La gamme de produits au cannabidiol (CBD) est en constante expansion. Mais les conseils en magasins spécialisés ou en pharmacie laissent à désirer, comme le montre notre enquête de terrain.

Qu’il soit vendu en pharmacie ou dans des magasins spécialisés, le cannabidiol (CBD) se répand. Ce composé dérivé principalement des fleurs de chanvre (appelé aussi cannabis) a même conquis des villages désertés par les bureaux de poste. Une popularité qui s’explique, en partie, par la promesse d’une alternative naturelle aux médicaments contre la douleur, l’anxiété ou les troubles du sommeil. Mais les personnes qui souhaitent acheter des produits au CBD sont-elles bien avisées ? C’est ce que nous avons voulu vérifier avec l’aide des bénévoles des associations locales UFC-Que Choisir (voir encadré). Premier constat : les conseils sont radicalement différents selon le point de vente (boutique spécialisée ou pharmacie), même si les huiles au CBD sont de loin les produits les plus conseillés.
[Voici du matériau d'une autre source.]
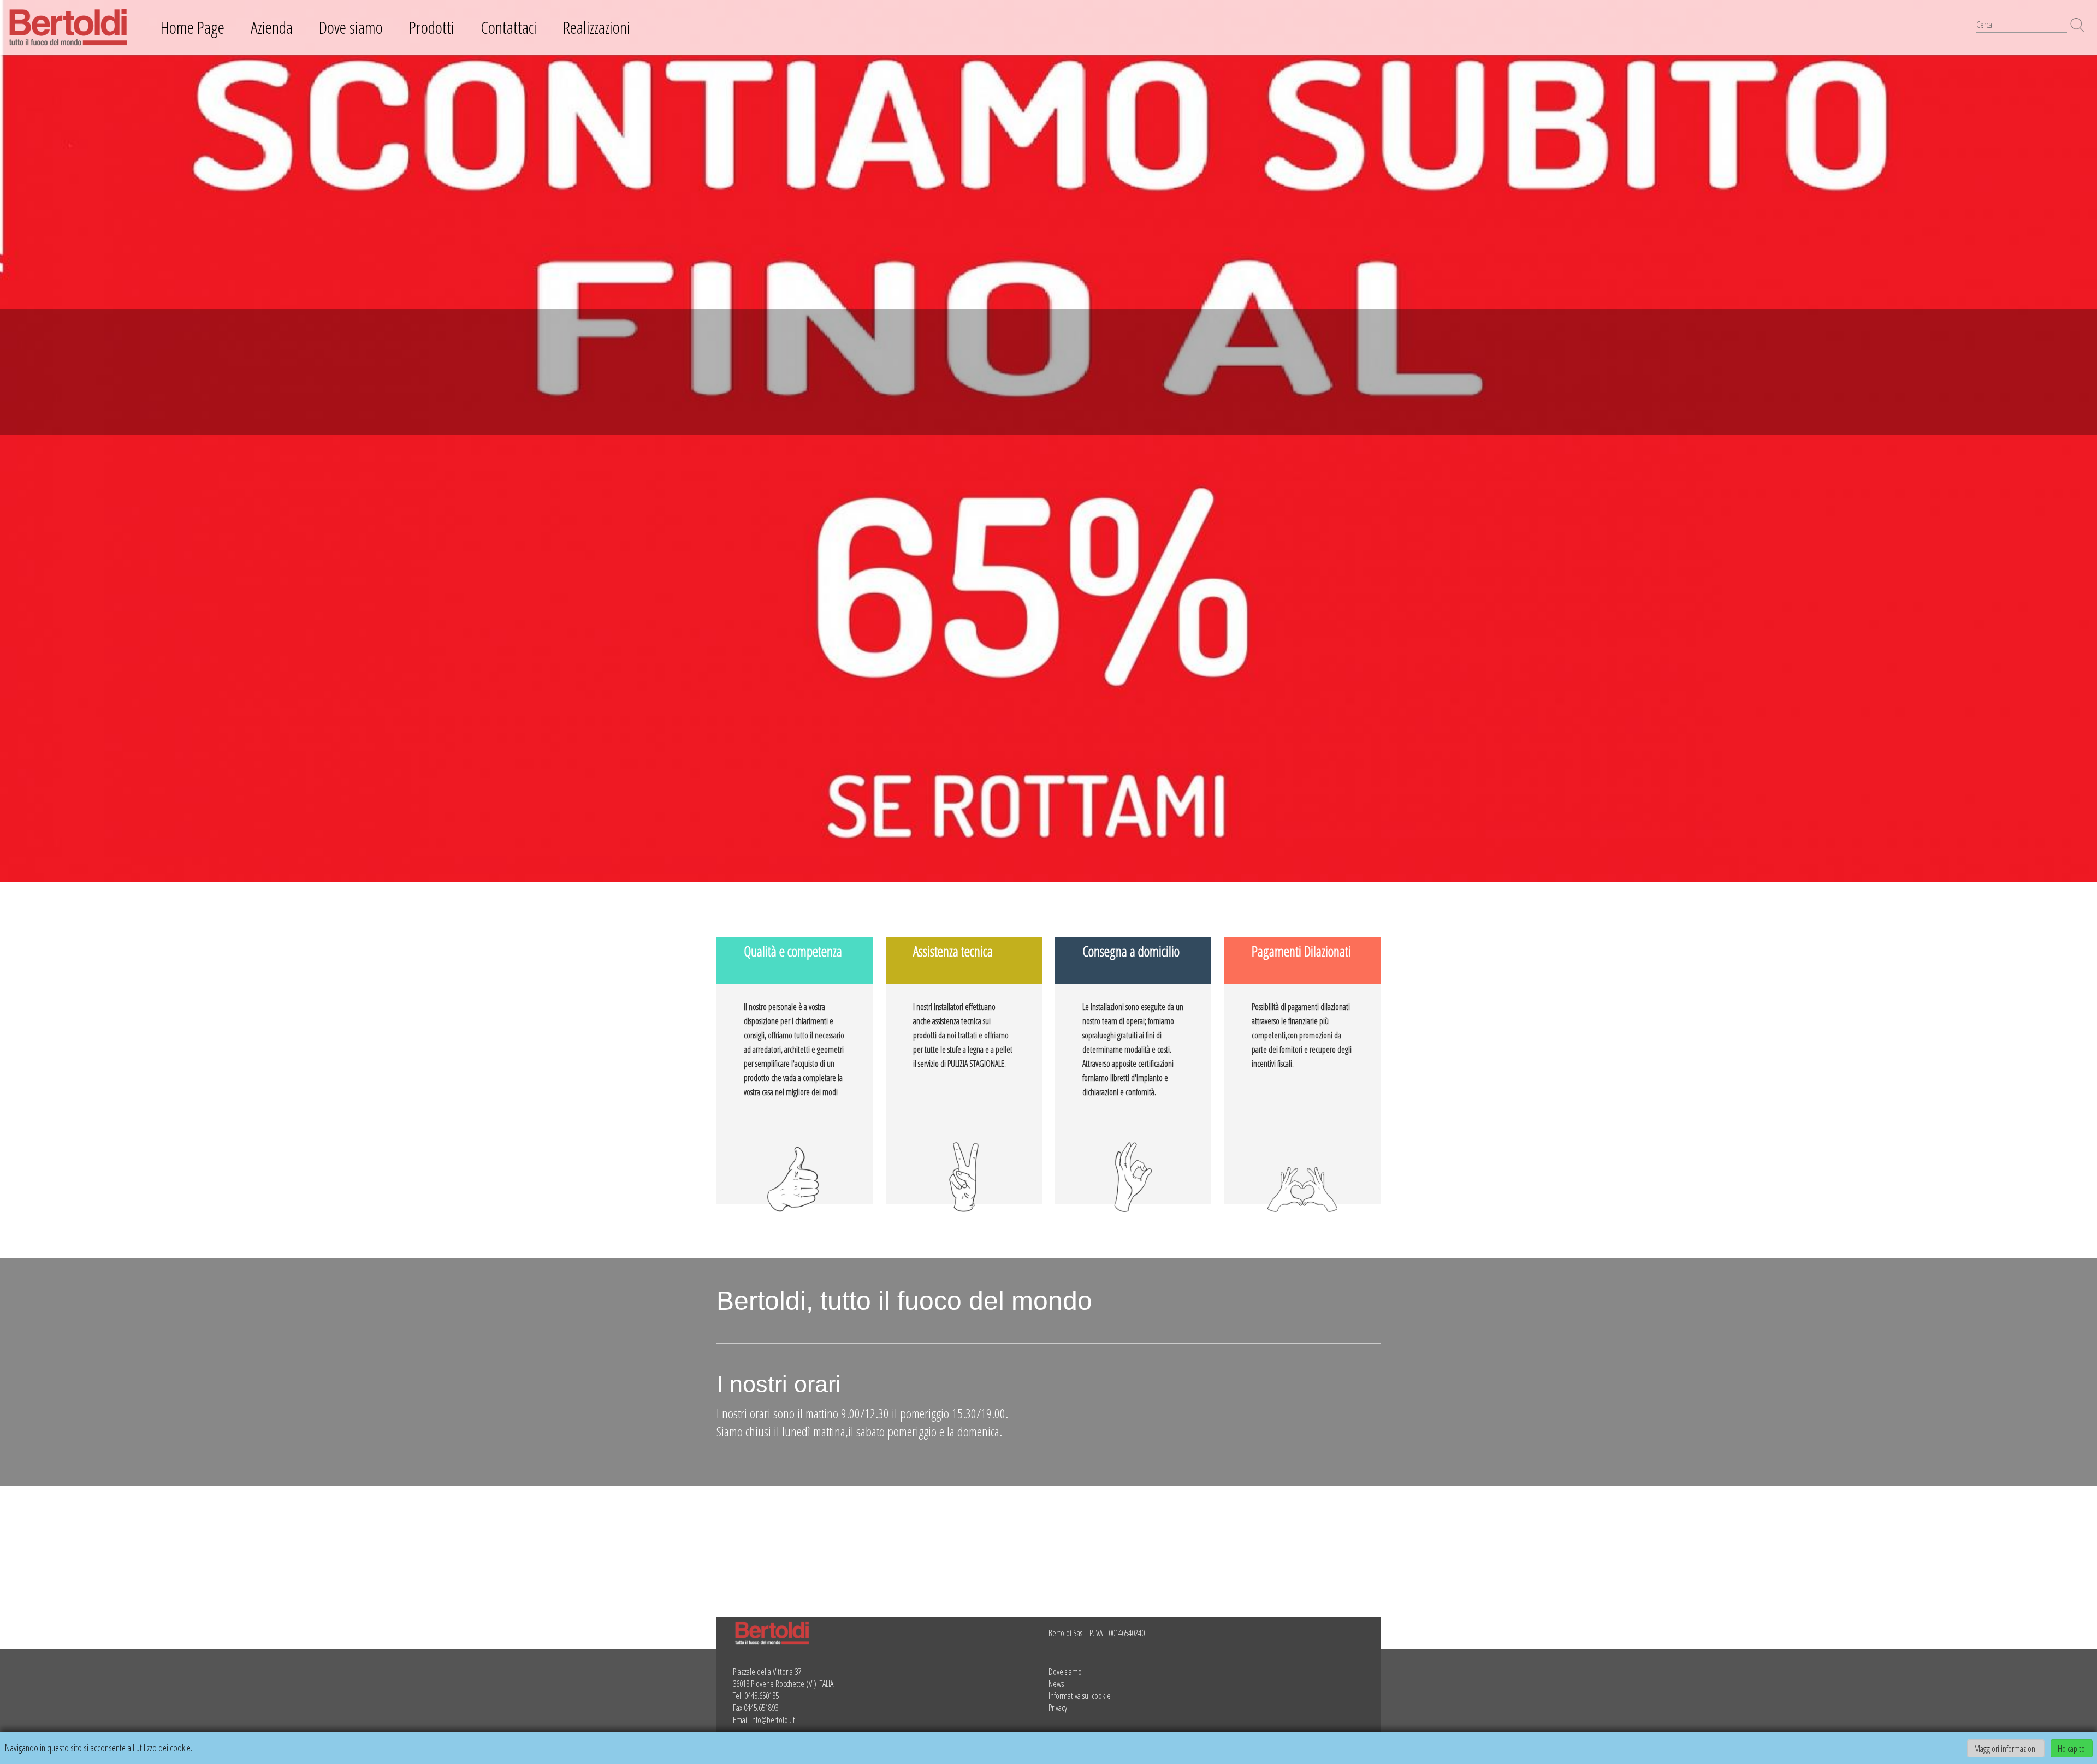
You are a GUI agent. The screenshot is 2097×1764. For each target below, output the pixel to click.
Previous (11, 441)
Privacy (1057, 1708)
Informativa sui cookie (1079, 1696)
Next (2086, 441)
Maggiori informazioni (2005, 1748)
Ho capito (2071, 1748)
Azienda (272, 27)
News (1056, 1684)
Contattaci (509, 27)
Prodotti (431, 27)
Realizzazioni (596, 27)
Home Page (192, 27)
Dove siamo (351, 27)
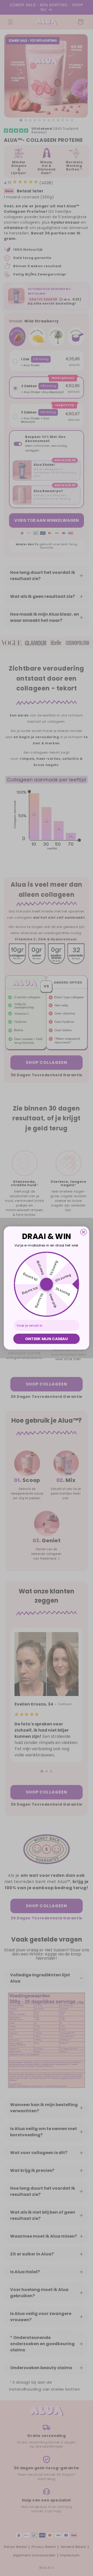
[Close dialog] (84, 1232)
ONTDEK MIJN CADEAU (46, 1339)
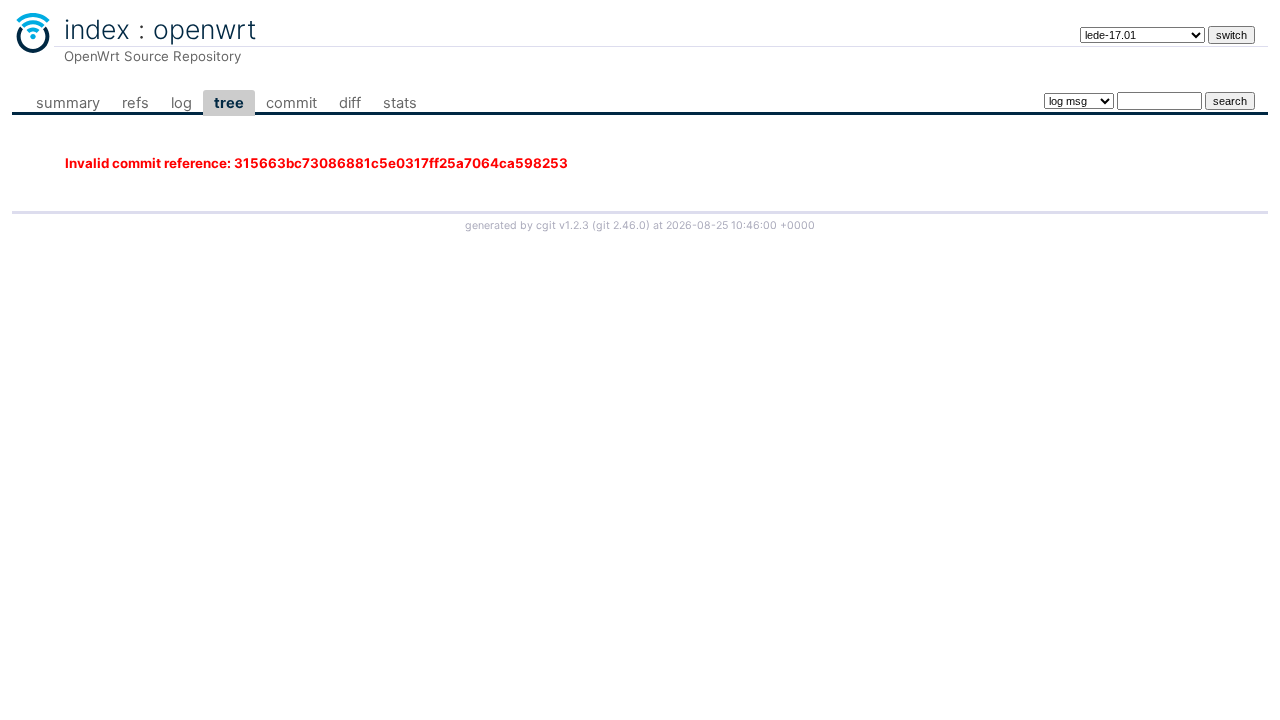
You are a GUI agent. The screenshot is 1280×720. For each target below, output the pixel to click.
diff (350, 103)
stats (400, 103)
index (97, 29)
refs (135, 103)
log (181, 103)
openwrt (205, 29)
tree (229, 103)
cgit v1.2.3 (562, 225)
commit (291, 103)
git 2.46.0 (621, 225)
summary (68, 103)
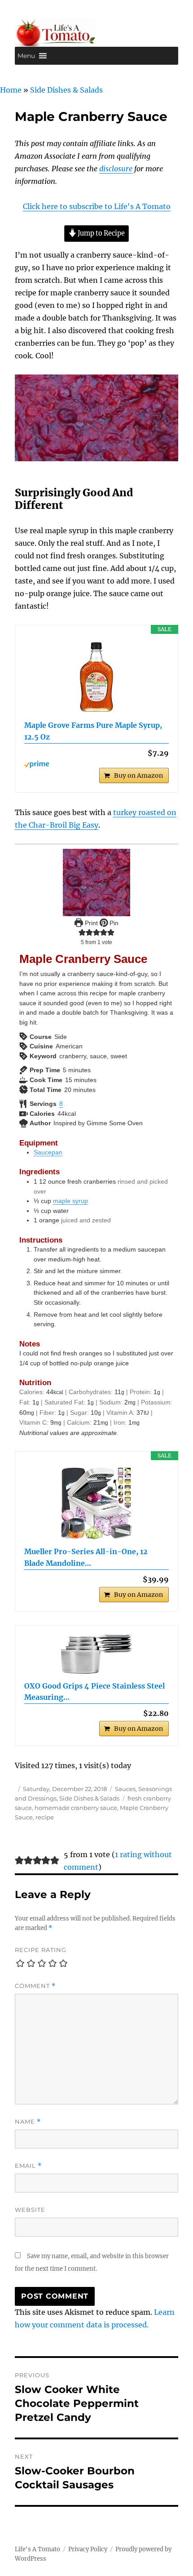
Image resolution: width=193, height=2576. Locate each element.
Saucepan (48, 1152)
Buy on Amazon (138, 775)
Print (90, 923)
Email (28, 2166)
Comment (35, 1986)
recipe (44, 1817)
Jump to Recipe (100, 233)
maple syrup (70, 1200)
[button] (26, 56)
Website (30, 2209)
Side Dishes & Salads (66, 89)
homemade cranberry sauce (76, 1807)
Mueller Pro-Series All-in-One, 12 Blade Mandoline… (86, 1557)
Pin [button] (113, 923)
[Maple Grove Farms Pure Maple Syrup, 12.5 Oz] (96, 677)
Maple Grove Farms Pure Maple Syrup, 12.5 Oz (93, 731)
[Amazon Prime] (96, 764)
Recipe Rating (40, 1949)
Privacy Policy (87, 2549)
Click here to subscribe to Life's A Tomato (97, 206)
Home (11, 89)
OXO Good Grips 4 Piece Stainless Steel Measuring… (94, 1691)
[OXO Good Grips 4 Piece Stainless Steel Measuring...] (96, 1654)
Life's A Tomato (37, 2549)
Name (28, 2122)
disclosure (115, 168)
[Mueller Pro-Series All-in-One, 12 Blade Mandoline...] (96, 1503)
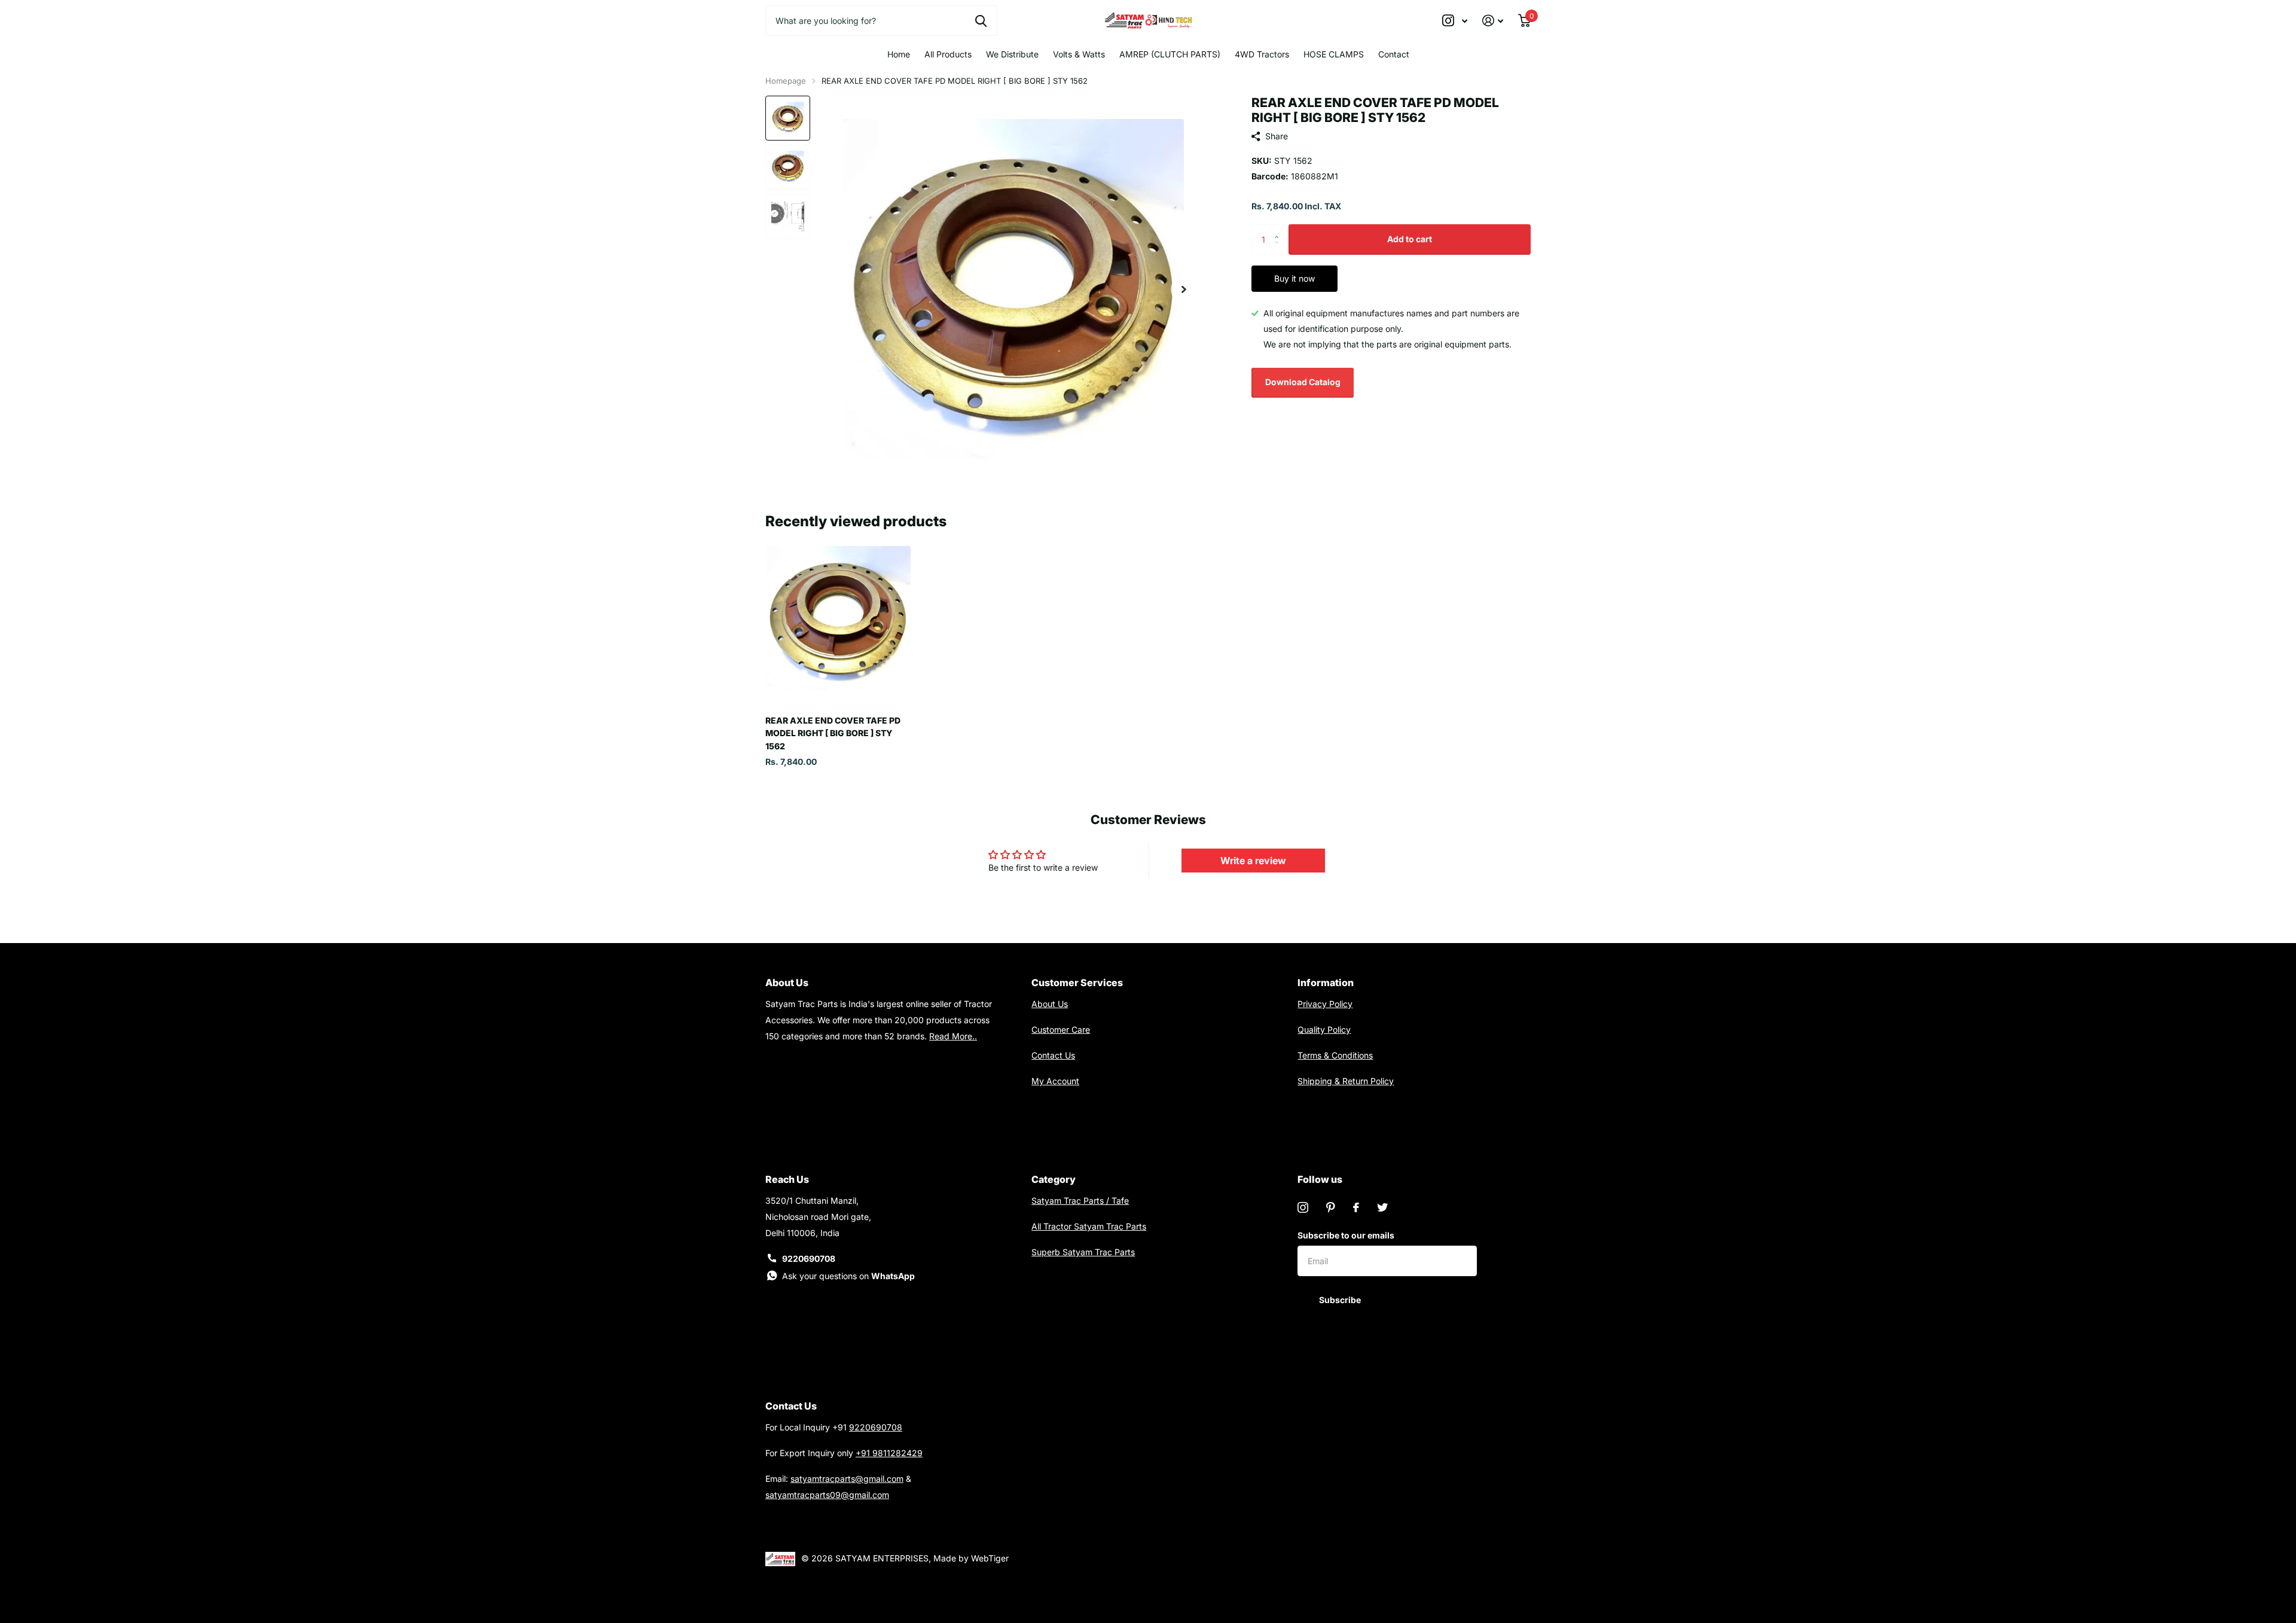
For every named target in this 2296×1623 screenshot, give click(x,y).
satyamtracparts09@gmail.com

Attention aux interactions

Que l’on parle de santé ou de bien-être, un conseil de qualité est essentiel. Le CBD est naturel, mais cela ne veut pas dire qu’il est inoffensif. Il inhibe les enzymes du foie, appelées cytochromes, qui aident à assimiler certains médicaments. Il peut ainsi agir sur l’efficacité des antiépileptiques, des anticoagulants ou encore des immunosuppresseurs. Par précaution, les syndicats du secteur déconseillent le CBD aux personnes sous traitement. Pourtant, seulement 26 % des commerçants ont demandé à nos enquêteurs s’ils prenaient des médicaments et 16 % s’ils souffraient d’une maladie chronique.

Il est également important que le CBD ne soit pas vendu comme un remède illusoire : il existe peu de données sur son efficacité, à part un petit effet sur l’anxiété et le sommeil. Malgré tout, 4 % des commerçants ont assuré à nos enquêteurs que la prise de CBD pouvait guérir leurs douleurs ou leurs troubles du sommeil. À cet égard, les pharmaciens sont plus prudents. A tel point que 35% des pharmacies visitées ne vendent pas de CBD – faute de preuves convaincantes et de produits jugés de qualité, ou par méconnaissance du cadre légal.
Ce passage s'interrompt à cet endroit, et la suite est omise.